Capturing the full opportunity for infrastructure productivity requires a detailed understanding of where processes tend to gear off track. All nations need to build expertise and establish the locally-adapted organizational structures for developing critical skills and sharing best practices. Efforts to build stronger capabilities and institutions - even in more advanced economies - can pay remarkable dividends, since infrastructure influences quality of life and paves the way to productivity growth and competitiveness.
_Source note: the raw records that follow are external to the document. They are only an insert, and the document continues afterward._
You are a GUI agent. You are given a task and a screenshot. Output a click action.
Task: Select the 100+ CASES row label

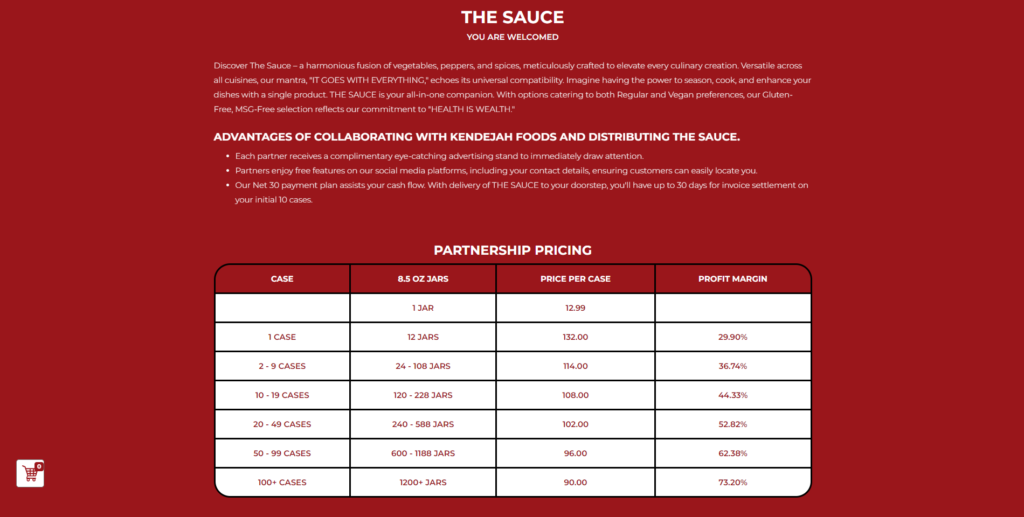tap(282, 482)
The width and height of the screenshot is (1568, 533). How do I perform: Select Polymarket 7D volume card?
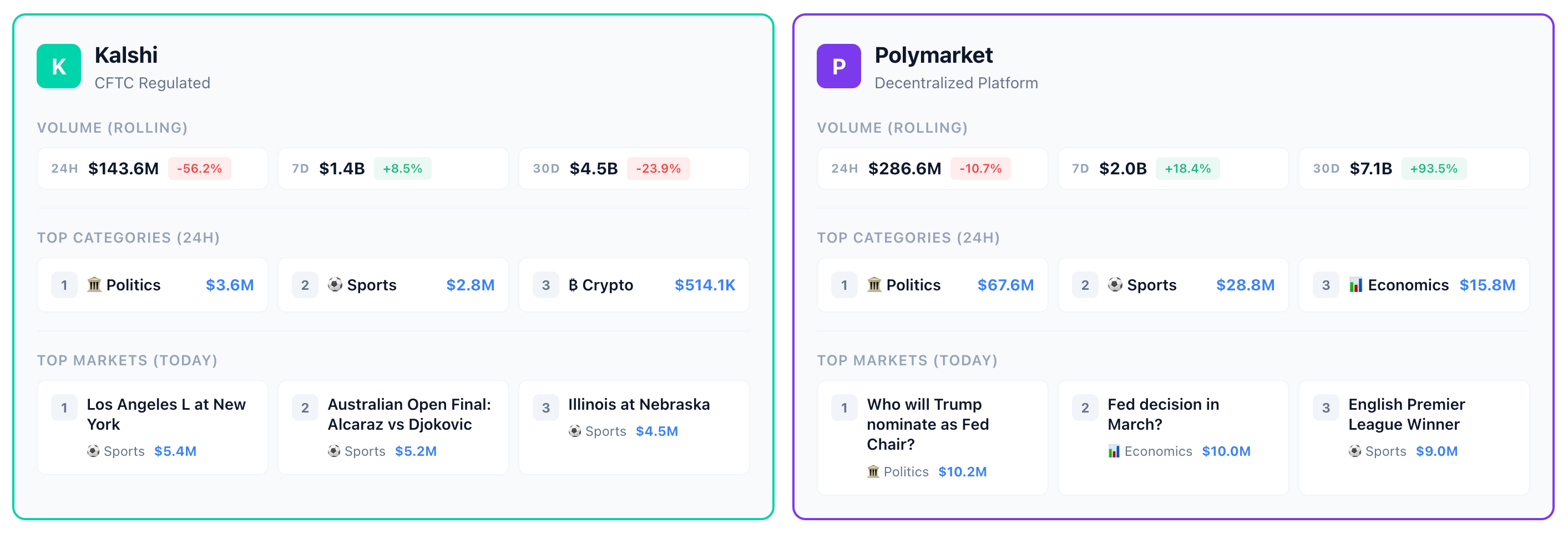point(1172,168)
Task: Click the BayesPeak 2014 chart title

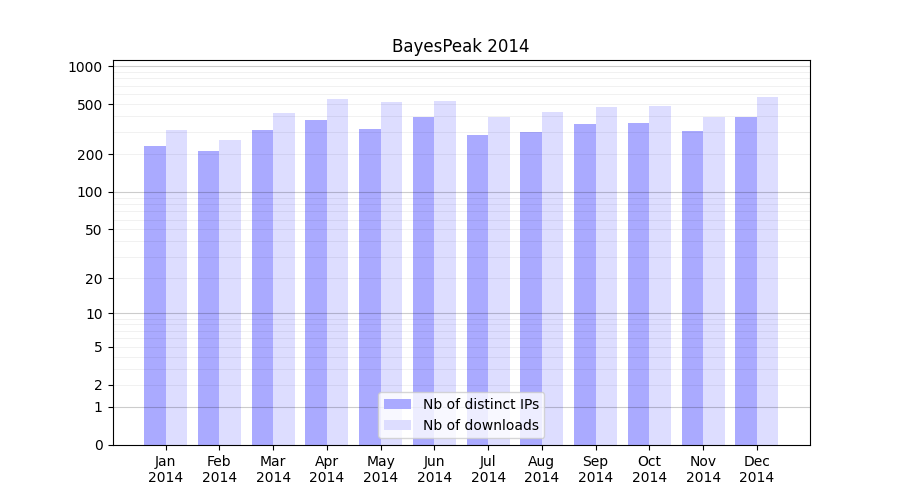Action: 460,46
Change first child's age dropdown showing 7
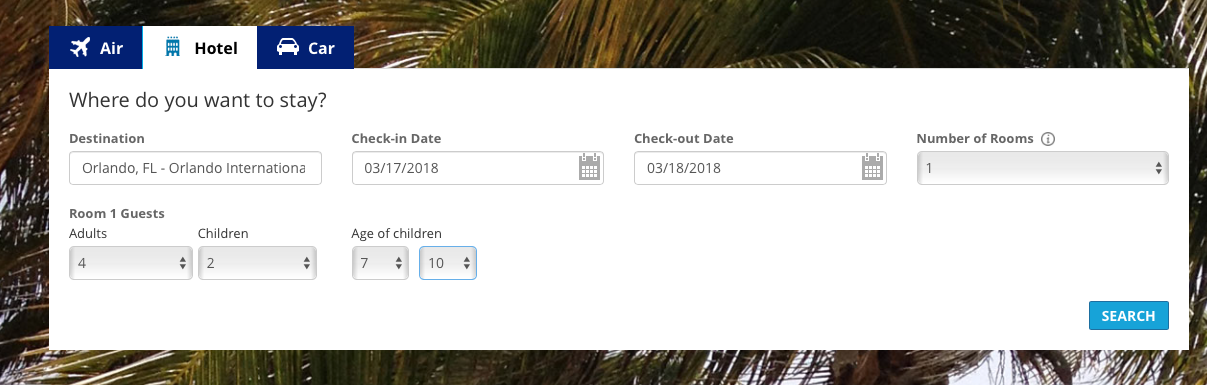This screenshot has height=385, width=1207. point(380,264)
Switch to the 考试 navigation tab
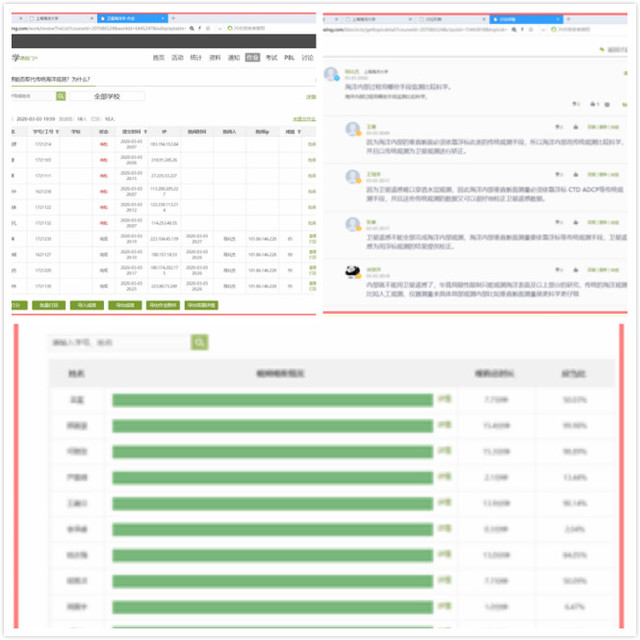This screenshot has height=640, width=640. click(271, 58)
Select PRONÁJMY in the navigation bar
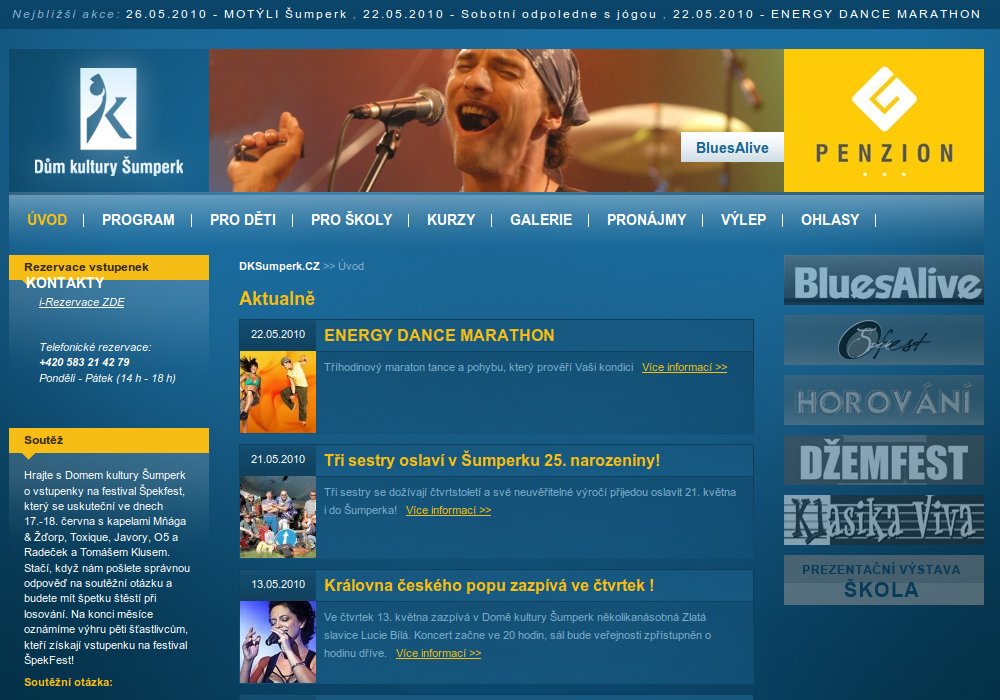Screen dimensions: 1000x700 tap(646, 220)
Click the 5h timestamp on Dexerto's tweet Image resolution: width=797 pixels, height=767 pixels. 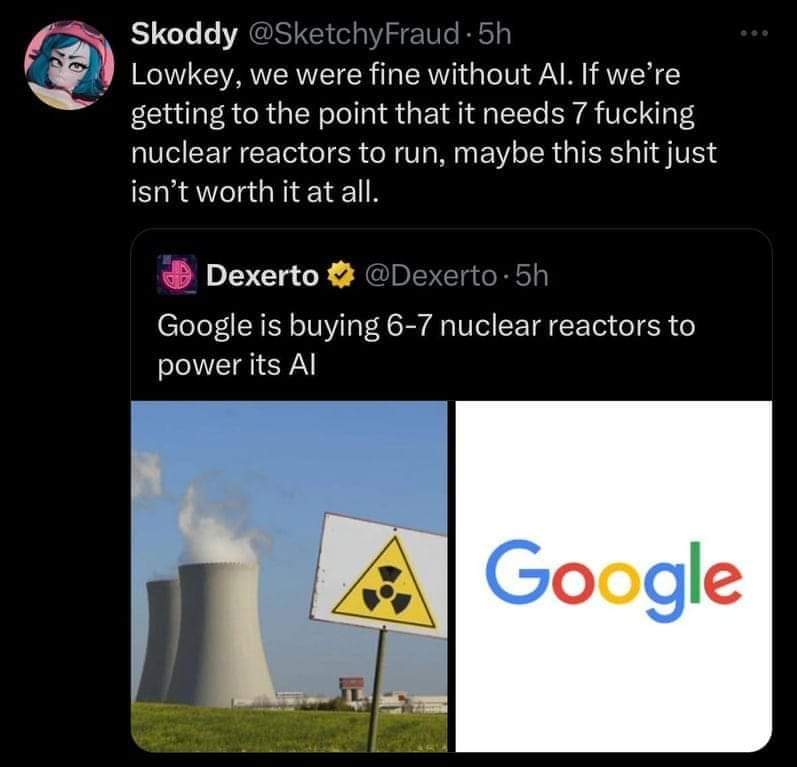coord(532,275)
Accordingly, it is paramount that a collaborative public, private and civil society work together to develop socio-economic policies and structures that will attract financing to urgently needed projects. To have a successful public-private partnership, governments, the private investor and civil society should initiate discussions at the project planning phase so that there is a fair risk and profit sharing between interested parties. All parties should fully enter into contractual agreements, understanding the implications of entering into long-term deals that can constrain lawmakers’ policymaking options for decades.
Why Do Public-Private Sector Partnerships Fail?
A broad public sector understanding of the public-private sector landscape is paramount to convey the government’s socio-economic development objectives. The most common reasons for failure are:
Poor legal framework and enforcement;
Weak institutional capacity and PPP strategy;
Unrealistic revenue and cost estimations;
Lack of thorough financial and economic analysis;
Inappropriate sharing of risks;
Lack of competitive procurement; and
Public resistance (willingness to pay not assessed).
As leaders assess PPP structures for the public interest, they should keep the following in mind:
1. Creating a robust legal framework and transparent procurement
. We need both a solid legal framework for PPPs and a transparent bidding process to specify the “rules of the game” for the private sector and reduce risk, thus improving the success rate of PPP projects. An underlying strong legal basis will have a twofold effect in ensuring that the public sector has the authority to develop projects and attracting the private sector as it will ensure legal enforceability of the projects.
2. Making public sector project planning a priority.
Each government should first prioritize projects based on economic and financial feasibility studies to capture projects’ social, environmental, and fiscal impacts while taking into account the political environment. The absence of a solid feasibility study can reduce the benefits of PPPs and diminish project attractiveness to private investors. Without a feasibility study, the government cannot predict its potential total financial liability.
3. Defining key potential private entity bidders.
Strong partnerships are based on finding the right alignment of interests, which is why it is essential to understand what makes a project appealing to private sector investors.
4. Determining solid revenues and cost estimations.
PPPs require localities to find durable and resilient revenue sources that will pay for the investment over the long-term. Feasibility studies should emphasize strong forecasting revenues and costs.
5. Building public sector capacity.
Institutional arrangement should ensure coordination, technical support and that checks and balances are appropriately applied. It is critical to assemble an empowered public sector team that is capable of making and executing informed procurement decisions.
6. Assessing willingness to pay and prepare a communications plan.
Widespread public opposition to a PPP project can prematurely end the concession. PPPs are inherently complex and require early-stage public engagement to ensure that the deal is in the interest of the community and executed at the highest standards possible.
7. Monitoring and learning from the partnership.
PPPs involve decades of dedicated attention that requires thoughtful monitoring, flexibility in the face of a changing world, and a willingness to learn from mistakes.
Public-private partnerships bring benefits for governments, private firms and citizens. Engaging the public and private sector as well as civil society are paramount to deploying solutions that maximize public-private partnerships’ bankability and mobilize additional untapped financing.
The world invests approximately $2.5 trillion per year on transportation, power, water, and telecommunications systems. Nevertheless, this amount falls short of the global needs to invest an average of $3.5 trillion per year just to support currently expected rates of growth, according to the McKinsey Global Institute. Years of chronic underinvestment in critical areas such as transportation, water treatment, and power grids are now starting to effect global economic growth. If investments gaps continue to increase, they could erode future growth potential and productivity.